The present study indicated that consumption of palm oil is associated with high risk of CKD. This finding is in line with various studies that reported individuals who consumed mostly saturated fat were deemed to have a higher risk of reduced renal function, and those with higher levels of high density lipoprotein (HDL) cholesterol were associated with a lower risk for CKD.39–42 Thus, reducing the consumption of palm oil and replacing with vegetable oil could help in the prevention of the disease. Dietary counseling for patients with CKD who are under follow-up could help to slow progression of the diseases and prevent associated premature mortality.42,43

Our study also found that a family history of kidney disease is associated with higher risk of CKD, which is supported by studies done in Debre Berhan referral hospital and Southern Ethiopia.43,44 This finding necessitate routine urinalysis and estimation of GFR for all hospitalized patients who had a family history of kidney disease, and assessing family history of kidney disease in patients with renal complaint is essential. Furthermore, individuals who had a family history of kidney disease should develop a habit of hospital visits for routine kidney checkups.

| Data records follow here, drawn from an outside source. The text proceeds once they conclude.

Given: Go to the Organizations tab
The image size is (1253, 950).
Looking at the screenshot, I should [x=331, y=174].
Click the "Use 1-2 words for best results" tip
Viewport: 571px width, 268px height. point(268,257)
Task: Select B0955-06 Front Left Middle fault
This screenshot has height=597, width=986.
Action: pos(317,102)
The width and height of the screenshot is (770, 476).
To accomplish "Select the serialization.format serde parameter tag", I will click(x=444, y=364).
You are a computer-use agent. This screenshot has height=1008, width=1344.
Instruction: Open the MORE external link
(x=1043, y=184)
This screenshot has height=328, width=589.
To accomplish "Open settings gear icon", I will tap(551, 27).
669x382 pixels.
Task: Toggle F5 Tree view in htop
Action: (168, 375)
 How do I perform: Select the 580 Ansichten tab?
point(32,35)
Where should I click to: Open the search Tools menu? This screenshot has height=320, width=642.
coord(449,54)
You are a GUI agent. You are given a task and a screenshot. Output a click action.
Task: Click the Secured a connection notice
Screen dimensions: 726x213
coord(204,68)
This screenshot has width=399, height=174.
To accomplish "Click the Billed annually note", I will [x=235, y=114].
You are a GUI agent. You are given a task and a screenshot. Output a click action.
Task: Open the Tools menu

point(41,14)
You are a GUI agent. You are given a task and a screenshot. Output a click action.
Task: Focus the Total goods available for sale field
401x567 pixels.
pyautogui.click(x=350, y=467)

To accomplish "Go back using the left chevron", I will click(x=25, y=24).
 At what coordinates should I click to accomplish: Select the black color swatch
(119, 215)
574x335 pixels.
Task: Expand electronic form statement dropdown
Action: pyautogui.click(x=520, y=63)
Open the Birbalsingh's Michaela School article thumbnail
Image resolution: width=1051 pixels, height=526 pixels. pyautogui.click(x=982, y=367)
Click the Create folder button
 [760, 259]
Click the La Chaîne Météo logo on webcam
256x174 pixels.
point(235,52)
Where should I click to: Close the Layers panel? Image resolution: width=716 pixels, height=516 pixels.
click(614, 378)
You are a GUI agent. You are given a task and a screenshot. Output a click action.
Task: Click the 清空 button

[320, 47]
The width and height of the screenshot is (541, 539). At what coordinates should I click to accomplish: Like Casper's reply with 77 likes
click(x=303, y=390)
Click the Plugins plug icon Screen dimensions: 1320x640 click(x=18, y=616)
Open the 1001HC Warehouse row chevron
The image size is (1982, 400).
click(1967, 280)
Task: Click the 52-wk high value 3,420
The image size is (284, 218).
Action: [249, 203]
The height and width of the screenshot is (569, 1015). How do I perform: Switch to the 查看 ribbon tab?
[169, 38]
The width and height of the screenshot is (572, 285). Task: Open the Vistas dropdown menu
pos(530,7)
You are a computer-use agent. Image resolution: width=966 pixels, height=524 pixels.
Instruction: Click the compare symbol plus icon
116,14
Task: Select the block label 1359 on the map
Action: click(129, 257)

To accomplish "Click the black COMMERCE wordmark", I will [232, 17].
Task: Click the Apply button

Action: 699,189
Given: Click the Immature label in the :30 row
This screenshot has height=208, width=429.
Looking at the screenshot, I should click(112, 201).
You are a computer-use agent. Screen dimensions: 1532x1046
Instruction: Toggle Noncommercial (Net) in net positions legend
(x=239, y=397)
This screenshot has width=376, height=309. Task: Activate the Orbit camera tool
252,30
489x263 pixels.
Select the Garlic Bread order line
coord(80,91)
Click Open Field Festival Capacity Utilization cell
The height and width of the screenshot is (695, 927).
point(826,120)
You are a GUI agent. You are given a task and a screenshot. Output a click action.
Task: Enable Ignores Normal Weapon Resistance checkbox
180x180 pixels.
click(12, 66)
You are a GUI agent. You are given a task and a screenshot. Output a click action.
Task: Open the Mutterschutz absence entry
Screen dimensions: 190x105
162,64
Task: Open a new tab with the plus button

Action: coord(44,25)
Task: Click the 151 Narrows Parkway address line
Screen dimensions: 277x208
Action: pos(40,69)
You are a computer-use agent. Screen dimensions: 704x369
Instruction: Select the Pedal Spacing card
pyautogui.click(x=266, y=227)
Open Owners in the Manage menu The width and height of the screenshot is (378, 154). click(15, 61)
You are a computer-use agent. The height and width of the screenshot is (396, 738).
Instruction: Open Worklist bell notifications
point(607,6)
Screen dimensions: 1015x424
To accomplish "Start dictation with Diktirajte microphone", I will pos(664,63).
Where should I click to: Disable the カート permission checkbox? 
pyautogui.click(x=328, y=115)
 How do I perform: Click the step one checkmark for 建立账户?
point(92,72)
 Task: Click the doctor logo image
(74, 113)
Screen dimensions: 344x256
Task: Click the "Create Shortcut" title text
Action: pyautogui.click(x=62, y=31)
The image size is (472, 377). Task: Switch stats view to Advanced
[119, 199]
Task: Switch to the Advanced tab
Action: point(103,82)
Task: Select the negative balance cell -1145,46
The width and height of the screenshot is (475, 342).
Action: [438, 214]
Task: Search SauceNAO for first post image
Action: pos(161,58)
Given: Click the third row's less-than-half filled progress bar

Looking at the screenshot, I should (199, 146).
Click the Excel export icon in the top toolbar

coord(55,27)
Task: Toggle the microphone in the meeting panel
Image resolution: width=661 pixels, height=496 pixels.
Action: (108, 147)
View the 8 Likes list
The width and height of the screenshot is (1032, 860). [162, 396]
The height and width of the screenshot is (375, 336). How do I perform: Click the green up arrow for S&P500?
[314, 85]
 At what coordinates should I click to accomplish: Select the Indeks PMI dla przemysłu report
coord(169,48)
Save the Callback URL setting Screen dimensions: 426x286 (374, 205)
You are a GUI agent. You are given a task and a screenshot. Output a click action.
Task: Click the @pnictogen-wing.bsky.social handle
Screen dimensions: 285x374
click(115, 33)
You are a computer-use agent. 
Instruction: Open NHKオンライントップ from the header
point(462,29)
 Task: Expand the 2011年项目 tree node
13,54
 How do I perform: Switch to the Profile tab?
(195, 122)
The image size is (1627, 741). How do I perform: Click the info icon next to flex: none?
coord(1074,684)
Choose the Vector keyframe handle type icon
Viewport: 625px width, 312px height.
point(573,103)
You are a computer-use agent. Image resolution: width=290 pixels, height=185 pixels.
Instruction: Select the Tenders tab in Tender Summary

This study found, the odds of having CKD is higher among patients with a history of anemia. Several studies found higher prevalence of anemia among patients with CKD and the prevalence increased with worsening kidney function.38,45,46 Several mechanisms of anemia have been indicated; including decreased red cell life span, abnormal iron metabolism, chronic inflammation, and metabolic abnormalities.47–50 Therefore, routine hemoglobin and hematocrit checkups, and iron supplementation should be considered for patients with CKD to improve quality of life, reduce disease progression and mortality.

The present study should be interpreted considering the following limitations. Firstly, it considers food groups instead of food items, and the actual intake of food and nutrients were not estimated and weighed. Secondly, the effect size of family history of CKD has a wide confidence interval, which indicates less precision. However, it remains significant and the lower bound of 95%CI is high, showing it is an important risk factor.

Conclusion

Our study found that higher consumption of meat, cereal based diet and palm oil is observed among CKD cases than controls, so nutritional counseling and dietary modification plays an important role in prevention of CKD. Hypertension, family history of CKD, and palm oil use were found to be risk factors of CKD. Moreover, higher prevalence of anemia observed among CKD patients than their counter controls. Thus, emphasis should be given for hypertensive, anemic and individuals with a family history of CKD in routine urinalysis and GFR estimation, and risk management services for better prognosis.